All case studies

Designing prompt enhancement for an AI design tool

How I redesigned a feature that pivoted ten times in one working week, and what I learned about the limits of UX in AI products.

Company

Renovate AI

Platform:

Mobile and web

Status:

Final prototype. Usability testing scoped, not yet run

Timeline

One intensive design cycle

Preview

studio.renovateai.app

TL;DR

Renovate AI users edit interior spaces with text prompts, but prompts were either too vague or too rambling, both producing bad results. The dev team had built a modal-based "Improve / Simplify" solution before I got involved.

I was pulled in to critique it and redesign it. What followed was the most pivot-heavy project I've worked on. The final design is a lightweight "Refine" affordance offering two AI-assisted prompt actions, with deliberate consistency across mobile and web. The most useful thing I took from the project was not the final UI. It was the moment I realized the biggest problem had nothing to do with UX.

Context

Renovate AI (RAI) lets homeowners, real estate agents, and interior designers generate and edit images of spaces from text. Users either start from a generated image or upload their own, then iterate with targeted edits like "change the coffee table to marble" or "swap the sofa for a cream sectional."

The feature sits on two surfaces:

Generation (mostly web): users write long descriptive prompts for whole rooms

Edit (mobile and web): users make targeted changes

It also coexists with a materials library (accessible via @ mention), an inspiration library, a history feature, and a "Renovation Spectrum" slider that controls how aggressively the AI deviates from the source image.

The inherited problem

The dev team had already shipped an initial design. A "Complex prompt" warning banner triggered next to a permanent "Prompt Enhance" button. Tapping either opened a modal with Improve and Simplify side by side.

I was asked to critique it. Four things jumped out:

Two nudges, one job. The warning banner and the Enhance button competed for the same intent. Users wouldn't know which to use, and a warning banner is a weird pattern for a helpful feature.

The "Improve" output rewrote user intent. This is the one that mattered most, and I'll come back to it. The sample Improve output substituted the user's stated preferences. Beige and cream neutrals became "industrial-chic exposed brick with cognac leather." Any UX on top of that is polish on a broken foundation.
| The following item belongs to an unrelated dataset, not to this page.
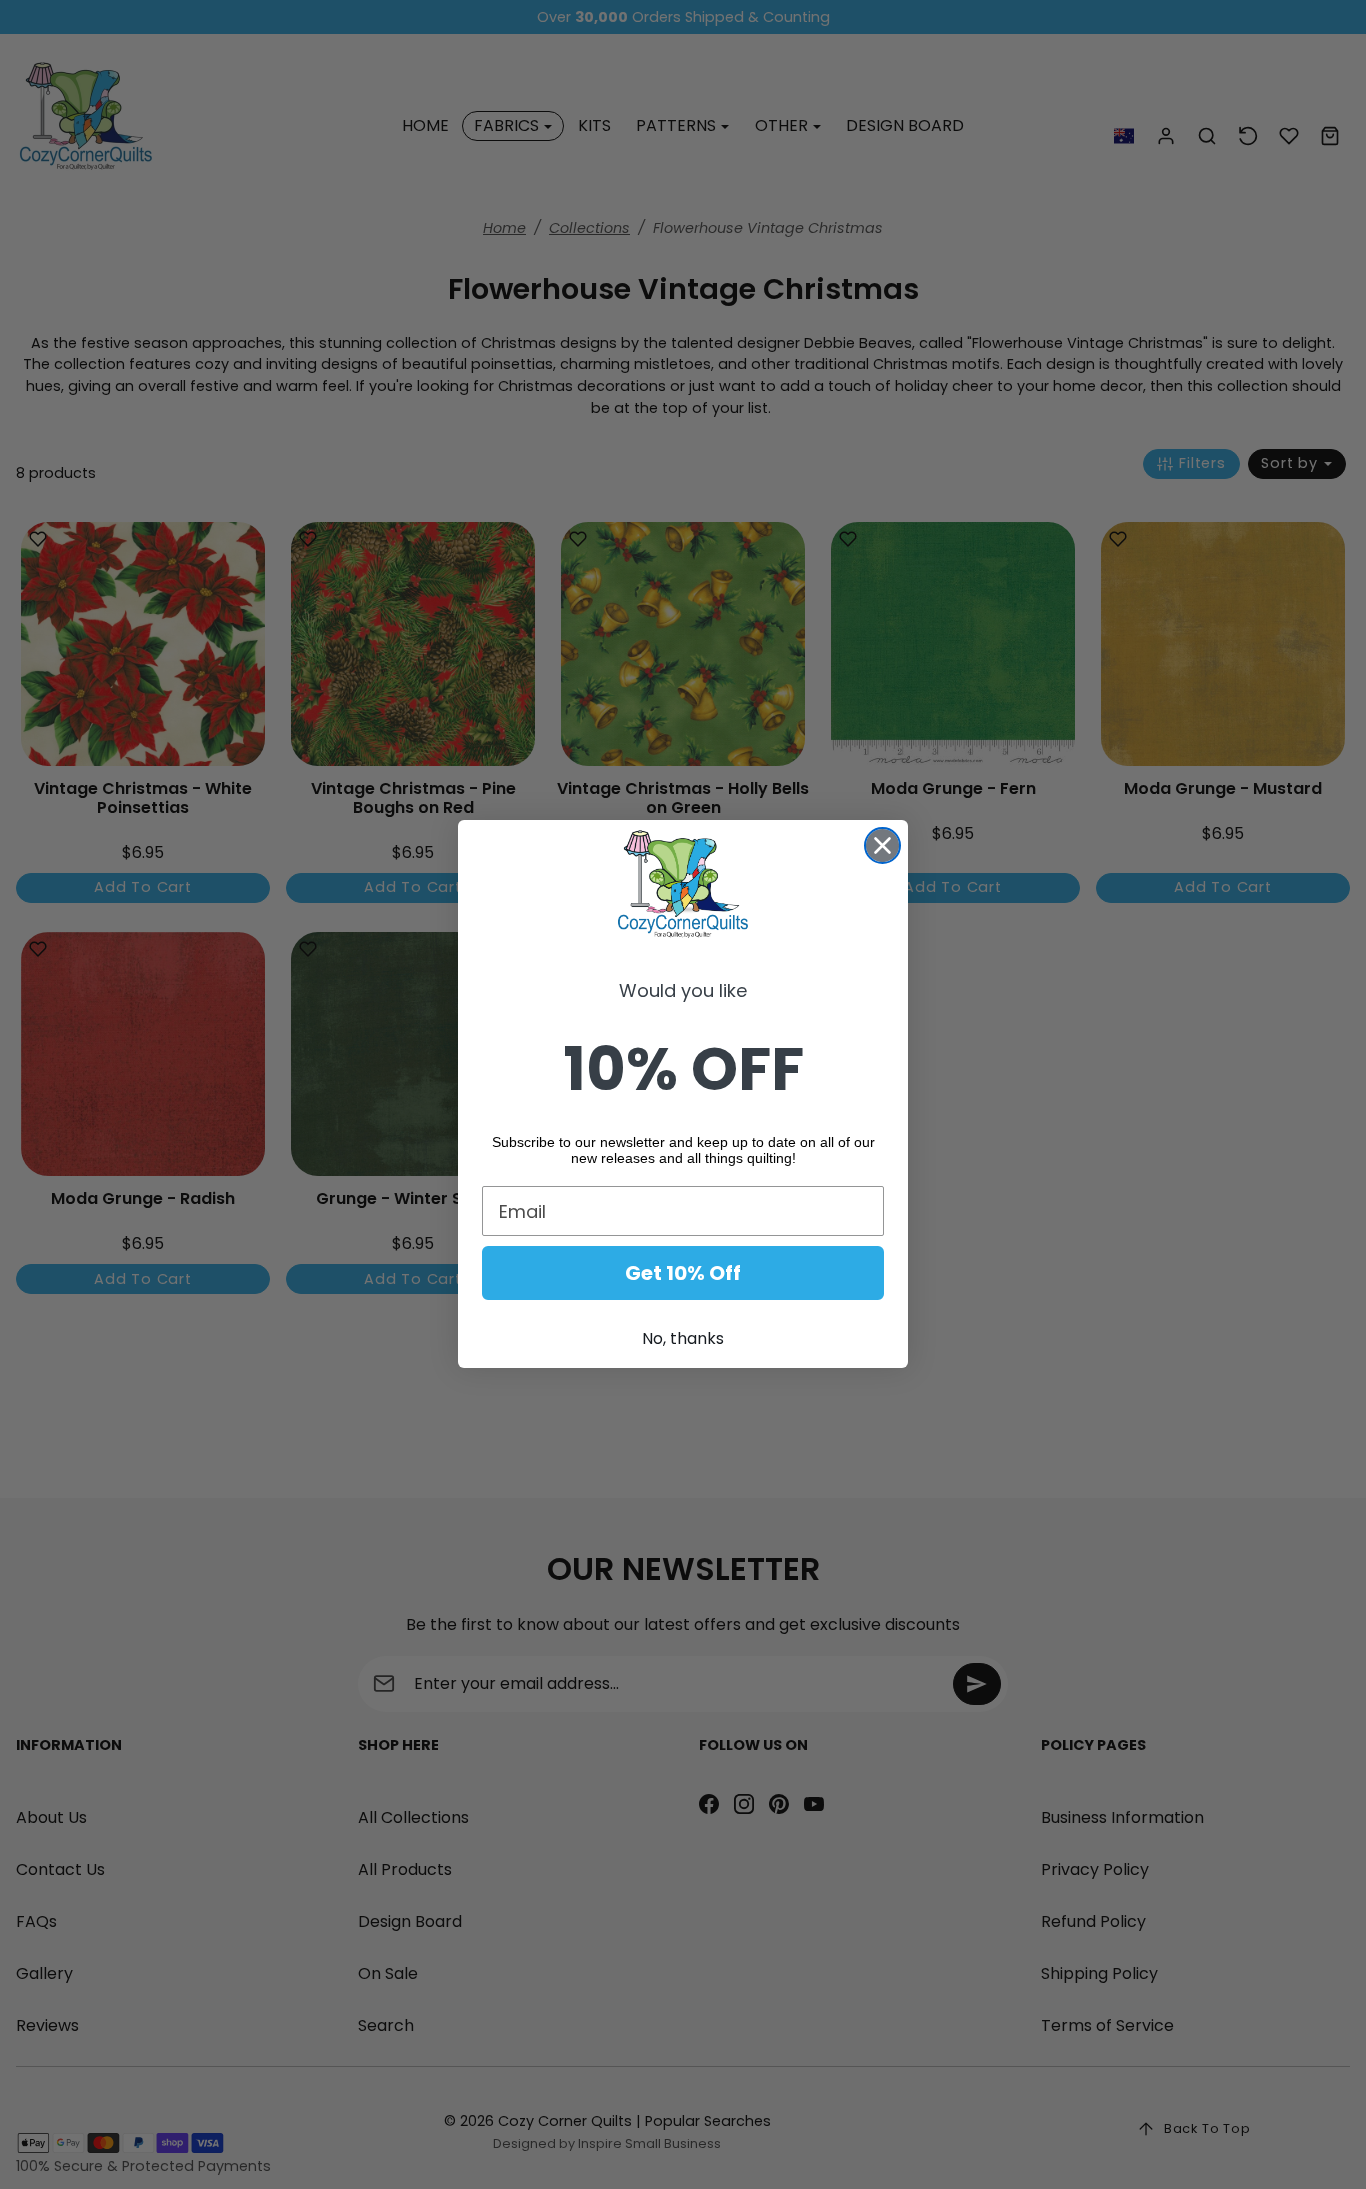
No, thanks (683, 1339)
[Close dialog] (882, 845)
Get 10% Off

Two options felt undercooked. Gmail's Help Me Write offers four (Polish, Formalize, Elaborate, Shorten). Notion has six. Improve and Simplify sound different but do similar work.

Modals are a 2022 pattern. Inline is where the market had moved.

What the market was doing

I anchored the competitive scan against NN/g's research, which distinguishes use-case prompt suggestions (teaching users what an AI tool can do) from prompt augmentation (helping users improve a prompt they've already started). Refine sits in the second category, which has fewer established patterns.

Within prompt augmentation, four patterns dominate: inline refinement chips (Gmail, Notion), auto-enhance toggle (Ideogram, Midjourney), side-by-side comparison (the dev team's modal), and structured prompt builders (Freepik). Interior design is actually a strong fit for the structured builder pattern, but the team had momentum behind enhancement, so I worked within that frame.

The first design move

Kill the modal, replace it with inline chips. Borrow from Gmail.

On mobile, I prototyped chips above the keyboard when the input is focused. This held until it collided with the materials @ mention picker, which lives in the same space. Two contextual helpers fighting for the same real estate. I set a rule: @ takes over when triggered, chips hide, one helper at a time.

That version lasted about a day.

The messy middle

Over the following week, the direction pivoted roughly ten times. Not because the problem changed. Because the team kept changing its mind about the problem.

The arc, briefly:

inline chips → dedicated entry point → bottom sheet → dynamic context-aware chips (killed by engineering cost) → state-aware chips → pencil icon revealing an amber panel above the input. The last one held.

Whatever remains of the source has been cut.